Timeline: First Apartment Purchase Plan

Period Action
Year 1–2 Save for down payment (min. 2,000 PLN/month), build credit history
Year 2–3 Check creditworthiness, research market, view 20+ apartments
Month 1 Submit applications to 3–4 banks, compare offers
Month 2 Negotiate apartment price and loan terms
Month 3 Sign preliminary agreement, pay deposit (usually 10%)
Month 4–5 Bank analyzes application, property appraisal
Month 5–6 Notarial deed, collect keys 🎉

FAQ

How much do I need to earn for a 400,000 PLN mortgage?

For a 400,000 PLN mortgage over 25 years at ~7% interest, the monthly payment is approximately 2,830 PLN. Banks require it not to exceed 35–40% of income, so you need at least 7,000–8,000 PLN net (individually or as a couple).

10% or 20% down payment?

20% is significantly better: lower monthly payment, no low-equity insurance (200–500 PLN/month), better margin. But if prices are rising faster than you can save, 10% down + entering the market may be the better strategy.

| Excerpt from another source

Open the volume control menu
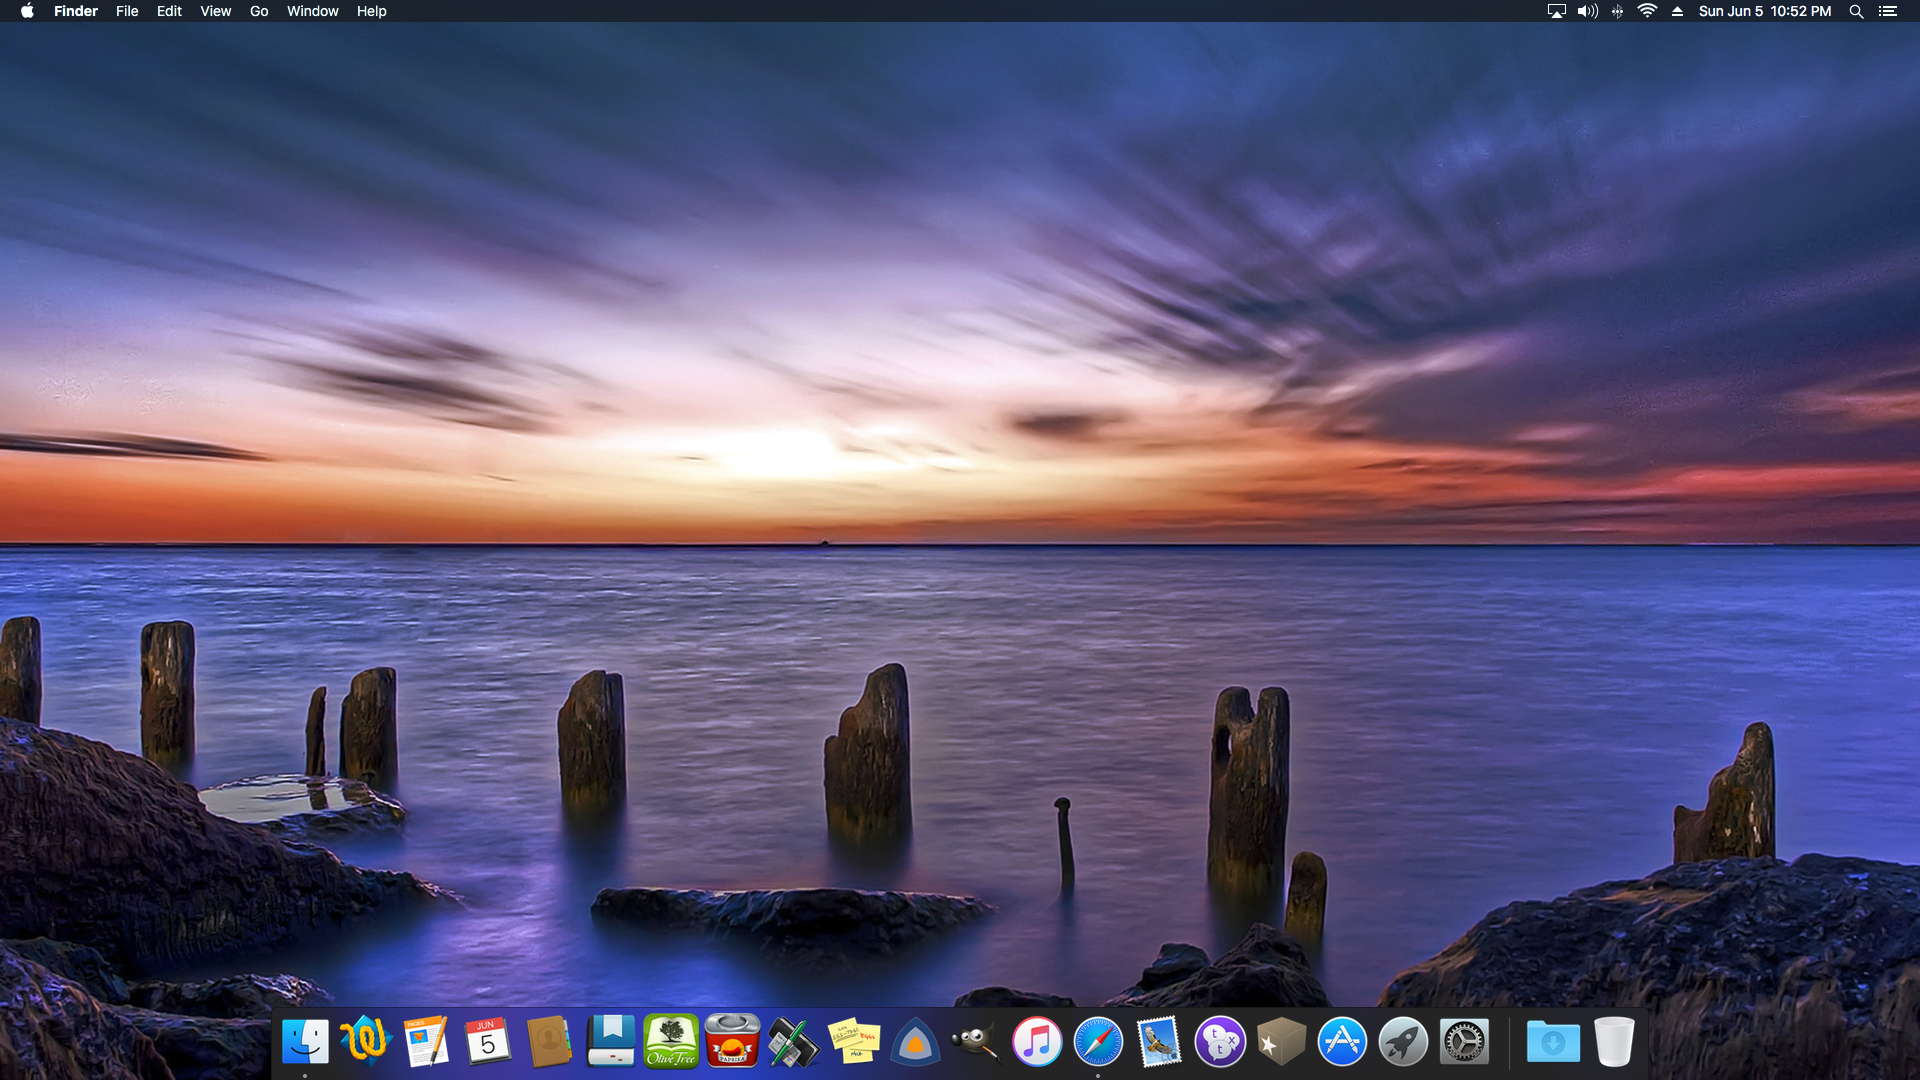 click(1587, 11)
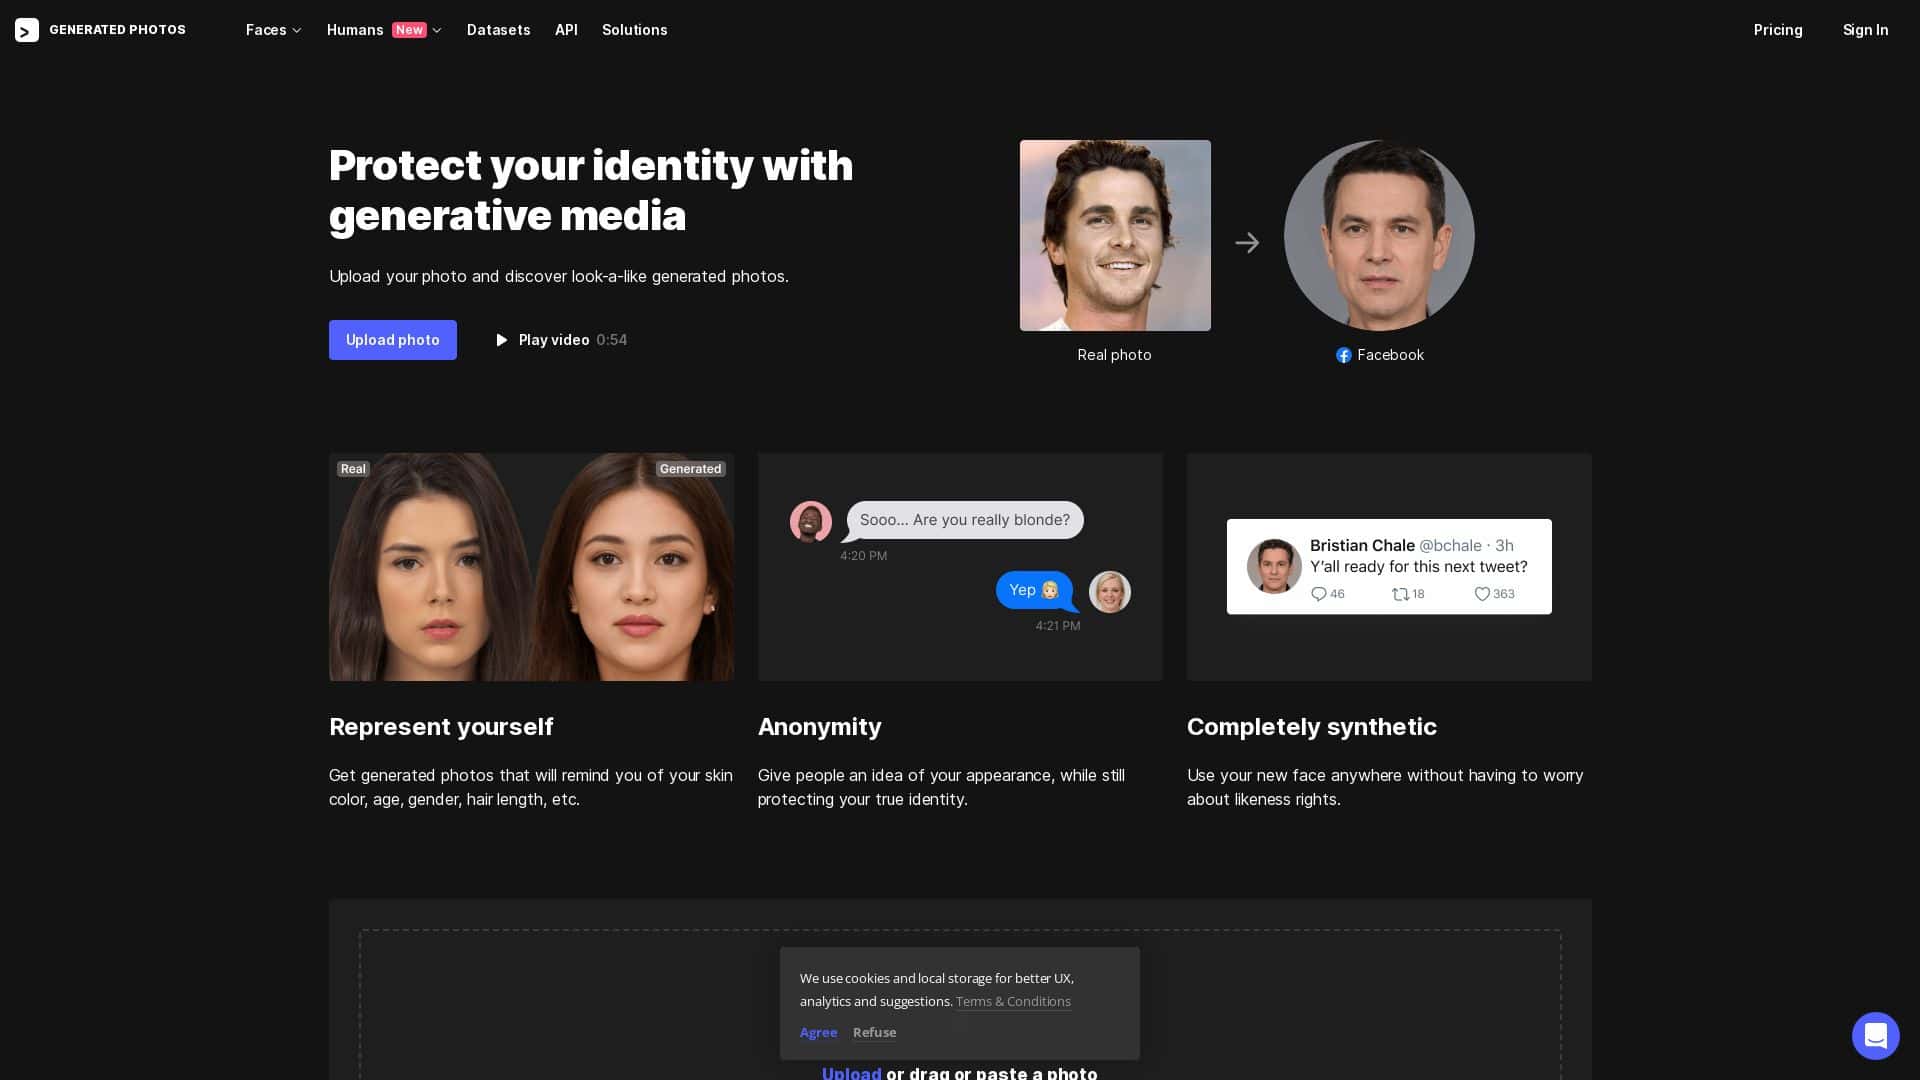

Buy now or wait for prices to drop?

Nobody can predict the market. Polish apartment prices grew 8–12% annually in 2020–2025. Historically, those who waited usually overpaid. If you have the down payment and creditworthiness — buy when you find the right apartment.

Employment contract or B2B — which is easier for a mortgage?

An indefinite employment contract (umowa o pracę na czas nieokreślony) is the bank's ideal. B2B requires a minimum of 12–24 months of income history and is more difficult. Consider switching to an employment contract a year before applying, if feasible.

What are the hidden costs of apartment ownership?

Beyond the mortgage payment: management fee (400–800 PLN), utilities (300–600 PLN), insurance (30–70 PLN/month), renovation fund (included in management fee), property tax (100–300 PLN/year). Total: 800–1,500 PLN/month on top of the mortgage.